Passei por essas plácidas colinas
e vi das nuvens, silencioso, o gado,
pascer nas solidões esmeraldinas.

Largos rios de corpo sossegado
dormiam sobre a tarde, imensamente,
e eram sonhos sem fim, de cada lado.

Entre nuvens, colinas e torrente,
uma angústia de amor estremecia
a deserta amplidão na minha frente.

Que vento, que cavalo, que bravia
saudade me arrastava a esse deserto,
me obrigava a adorar o que sofria?

Passei por entre as grotas negras, perto
dos arroios fanados, do cascalho
cujo ouro já foi todo descoberto.

As mesmas salas deram-me agasalho
onde a face brilhou de homens antigos,
iluminada por aflito orvalho.

De coração votado a iguais perigos,
vivendo as mesmas dores e esperanças,
a voz ouvi de amigos e inimigos.

Vencendo o tempo, fértil em mudanças,
conversei com doçura as mesmas fontes,
e vi serem comuns nossas lembranças.

Da brecha tenebrosa aos curvos montes,
do quebrado almocafre aos anjos de ouro
que o céu sustêm nos longos horizontes,

tudo me fala e entende do tesouro
arrancado a estas Minas enganosas,
com sangue sobre a espada, a cruz e o louro.

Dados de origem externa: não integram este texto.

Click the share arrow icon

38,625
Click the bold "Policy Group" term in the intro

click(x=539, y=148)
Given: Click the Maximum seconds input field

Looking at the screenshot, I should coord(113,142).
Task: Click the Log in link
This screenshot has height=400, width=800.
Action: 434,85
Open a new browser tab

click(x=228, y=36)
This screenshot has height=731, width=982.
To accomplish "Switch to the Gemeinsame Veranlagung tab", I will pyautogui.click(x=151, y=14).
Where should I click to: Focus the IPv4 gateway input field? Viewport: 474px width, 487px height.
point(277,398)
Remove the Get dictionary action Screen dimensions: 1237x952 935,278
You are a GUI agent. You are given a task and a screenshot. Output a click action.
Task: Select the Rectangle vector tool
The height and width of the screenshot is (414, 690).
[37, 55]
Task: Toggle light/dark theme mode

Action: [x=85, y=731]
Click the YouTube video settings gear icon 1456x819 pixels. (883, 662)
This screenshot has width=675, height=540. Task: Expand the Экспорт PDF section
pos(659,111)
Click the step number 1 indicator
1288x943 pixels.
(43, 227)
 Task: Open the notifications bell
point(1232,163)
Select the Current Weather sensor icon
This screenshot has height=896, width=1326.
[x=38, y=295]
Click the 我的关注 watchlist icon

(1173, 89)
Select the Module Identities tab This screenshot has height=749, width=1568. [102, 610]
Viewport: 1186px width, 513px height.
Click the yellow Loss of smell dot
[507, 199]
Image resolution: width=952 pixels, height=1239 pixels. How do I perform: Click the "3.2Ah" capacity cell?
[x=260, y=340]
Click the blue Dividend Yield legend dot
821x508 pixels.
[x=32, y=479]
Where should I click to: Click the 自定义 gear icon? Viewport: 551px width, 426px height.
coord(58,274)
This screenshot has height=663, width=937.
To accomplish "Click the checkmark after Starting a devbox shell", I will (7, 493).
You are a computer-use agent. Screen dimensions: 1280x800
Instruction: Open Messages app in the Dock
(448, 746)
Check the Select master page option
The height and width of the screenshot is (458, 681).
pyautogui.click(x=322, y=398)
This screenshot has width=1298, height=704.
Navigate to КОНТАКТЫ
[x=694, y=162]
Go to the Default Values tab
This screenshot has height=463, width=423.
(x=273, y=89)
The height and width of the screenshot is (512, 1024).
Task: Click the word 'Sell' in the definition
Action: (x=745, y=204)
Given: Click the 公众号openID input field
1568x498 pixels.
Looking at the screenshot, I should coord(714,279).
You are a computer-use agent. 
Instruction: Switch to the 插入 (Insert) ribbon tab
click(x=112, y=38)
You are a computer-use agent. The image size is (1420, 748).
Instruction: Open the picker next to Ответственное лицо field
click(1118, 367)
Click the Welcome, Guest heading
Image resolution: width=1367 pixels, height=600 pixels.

Tudo me fala e entendo: escuto as rosas
e os girassóis destes jardins, que um dia
foram terras e areias dolorosas,

por onde o passo da ambição rugia;
por onde se arrastava, esquartejado,
o mártir sem direito de agonia.

Escuto os alicerces que o passado
tingiu de incêndio: a voz dessas ruínas
de muros de ouro em fogo evaporado.

Altas capelas contam-me divinas
fábulas. Torres, santos e cruzeiros
apontam-me altitudes e neblinas.

Ó pontes sobre os córregos! ó vasta
desolação de ermas, estéreis serras
que o sol freqüenta e a ventania gasta!

Rubras, cinéreas, tenebrosas terras
retalhadas, por grandes golpes duros,
de infatigáveis, seculares guerras…

Tudo me chama: a porta, a escada, os muros,
as lajes sobre mortos ainda vivos,
dos seus próprios assuntos inseguros.

Assim viveram chefes e cativos,
um dia, neste campo, entrelaçados
na mesma dor, quiméricos e altivos.

E assim me acenam por todos os lados.
Porque a voz que tiveram ficou presa
na sentença dos homens e dos fados.

Cemitério das almas… – que tristeza
nutre as papoulas de tão vaga essência?
(Tudo é sombra de sombras, com certeza…

O mundo, vaga e inábil aparência,
que se perde nas lápides escritas,
sem qualquer consistência ou conseqüência.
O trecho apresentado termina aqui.